Can $ f: \mathbb{R}\rightarrow \mathbb{R}$ which satisfies functional equation $$f(x+1)+f(x-1)=\sqrt{2}\cdot f(x)$$ be periodic?

No idea how to prove this - $f(x+T)=f(x-T)=f(x)...$

Answer 1

$f(x-2)+f(x)+f(x)+f(x+2)=\sqrt2f(x-1)+\sqrt2f(x+1)=\sqrt2\sqrt2f(x)$

We conclude $f(x-2)+f(x+2)=0$

Hence $f(x+4)=-f(x)$ and so $f(x+8)=f(x)$.

Answer 2

Let $a=\sqrt{2}$, then $$f(x+1)= af(x)-f(x-1)$$

so \begin{align}f(x+2) &= af(x+1)-f(x) \\ &= \underbrace{a^2f(x) -af(x-1)}_{af(x+1)}-f(x)\\ &= f(x)-af(x-1) \\ &= \underbrace{af(x-1)-f(x-2)}_{f(x)}-af(x-1)\\ & =- f(x-2) \end{align}

So $$f(x+8) = -f(x+4) = f(x)$$

Answer 3

This is a tricky solution not based on functional equations.

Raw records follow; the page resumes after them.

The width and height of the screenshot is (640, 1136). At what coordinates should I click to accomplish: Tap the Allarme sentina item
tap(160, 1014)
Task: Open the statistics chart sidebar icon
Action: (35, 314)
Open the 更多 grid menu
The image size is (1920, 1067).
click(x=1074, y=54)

Consider the recurrence relation $$f_{x+1}+f_{x-1}=\sqrt{2}\, f_x$$ Let $f_x=2^{-x/2} g(x)$ to face $$g_{x+1}=2(g_x-g_{x-1}) \qquad\implies\qquad g_x= c_1 (1-i)^x+c_2 (1+i)^x$$ Going from complex numbers to trigonometric functions $$g_x=2^{x/2}\left(\left(c_1+c_2\right) \cos \left(\frac{\pi }{4}x\right)+i \left(c_2-c_1\right) \sin \left(\frac{\pi }{4}x\right)\right)$$ $$f_x=\left(c_1+c_2\right) \cos \left(\frac{\pi }{4}x\right)+i \left(c_2-c_1\right) \sin \left(\frac{\pi }{4}x\right)$$ Now, consider $x$ as a continuous variable and you see the period.

Answer 4

This solution employs the operator technique. Define $Sg(x)=g(x+1)$ for any $g:\Bbb R\to \Bbb R$. We have by the problem statement $$(S^2-\sqrt{2}S+1)f=0.$$ However $$s^8-1=(s^4-1)(s^4+1)=(s^4-1)\big((s^2+1)^2-2s^2\big)=(s^4-1)(s^2+\sqrt2s+1)(s^2-\sqrt2s+1).$$ This means $$(S^8-1)f= (S^4-1)(S^2+\sqrt2S+1)(S^2-\sqrt2S+1)f=(S^4-1)(S^2+\sqrt2S+1)0=0.$$ Thus $S^8f=f$. Therefore $f$ is periodic with period $8$.